# Dangerous tortoise attack.



## fgately (Aug 26, 2011)

Run for your life!

http://www.youtube.com/watch?v=ddvuCBbFxh0&feature=player_embedded


----------



## AshleyJones (Aug 26, 2011)

fgately said:


> Run for your life!
> 
> http://www.youtube.com/watch?v=ddvuCBbFxh0&feature=player_embedded



LOL how funny!


----------



## CtTortoiseMom (Aug 26, 2011)

I want to see what happens when he stop's! That was awesome!


----------



## Yvonne G (Aug 26, 2011)

Now THAT'S funny! No doubt about it...that tortoise is definitely a male!


----------



## Jacqui (Aug 26, 2011)

darn, here I thought it should him actually "attacking" instead all he is doing is following the guy around. Does show they can move when they want too.


----------



## Yvonne G (Aug 26, 2011)

Jacqui said:


> darn, here I thought it should him actually "attacking" instead all he is doing is following the guy around. Does show they can move when they want too.



There's another video by that same guy on that page that actually shows him ramming the wheel chair.


----------



## 100mph tortoise (Aug 26, 2011)

Thats to funny,now thats a 100mph tortoise


----------



## RV's mom (Aug 26, 2011)

that boy got his long run for the day in.. who said a tortoise can't run?


----------



## dmarcus (Aug 26, 2011)

Wow he sure can move...


----------



## drgnfly2265 (Aug 26, 2011)

Too cool!


----------



## Ashliewood (Aug 26, 2011)

So funny!


----------



## j156ghs (Aug 26, 2011)

fgately said:


> Run for your life!
> 
> http://www.youtube.com/watch?v=ddvuCBbFxh0&feature=player_embedded



Too cute! I'm hope the guy doesn't ever put it into reverse accidentally. I was wondering if the tort was just obessed with another moving object, was trying to mate or to eat?


----------



## ascott (Aug 26, 2011)

LMAO.....both vids very funny..poor pissed off tort....


----------



## lynnedit (Aug 26, 2011)

Lol, that guy can MOVE...


----------



## dbsneed69 (Aug 27, 2011)

How funny is that!? I want an attack tort!!!


----------



## Yvonne G (Aug 27, 2011)

dbsneed69 said:


> How funny is that!? I want an attack tort!!!



No you don't. It hurts like hell when they ram your ankles!

### [SOURCE DATA]
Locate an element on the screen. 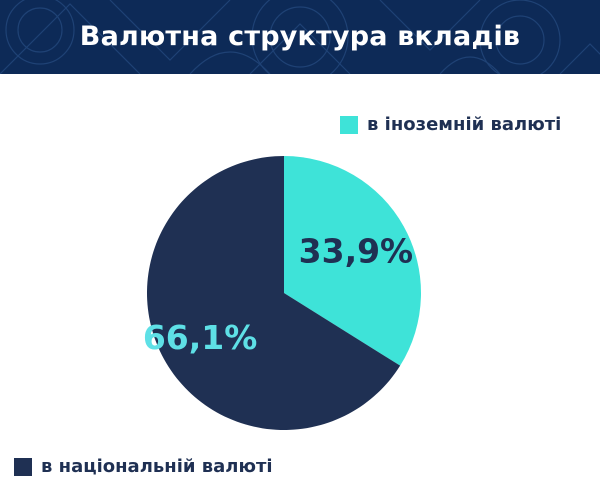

### [WHAT TO DO]
A) Return the portion of the tortoise thread that begins at the words "Thats to funny,now" and stops after "tortoise can't run?".
B) Decide whether each statement agrees with the tortoise thread: (i) Yvonne G mentions a second video by the same man in which the tortoise rams the wheelchair; (ii) Jacqui reports that the video shows the tortoise attacking the man; (iii) Yvonne G claims that being rammed on the ankles by a tortoise is painless. Give yes or no for each, with the deciding words of the thread quoted exactly.
C) Name every poster in the tortoise thread who quotes an earlier post, and state whose post each one quotes.
Rely solely on the tortoise thread when responding.

### [RESPONSES TO THE EXERCISE]
A)
Thats to funny,now thats a 100mph tortoise


----------



## RV's mom (Aug 26, 2011)

that boy got his long run for the day in.. who said a tortoise can't run?

B)
(i) Yes: "There's another video by that same guy on that page that actually shows him ramming the wheel chair."
(ii) No: "instead all he is doing is following the guy around."
(iii) No: "It hurts like hell when they ram your ankles!"

C)
AshleyJones quotes fgately.
Yvonne G quotes Jacqui and dbsneed69.
j156ghs quotes fgately.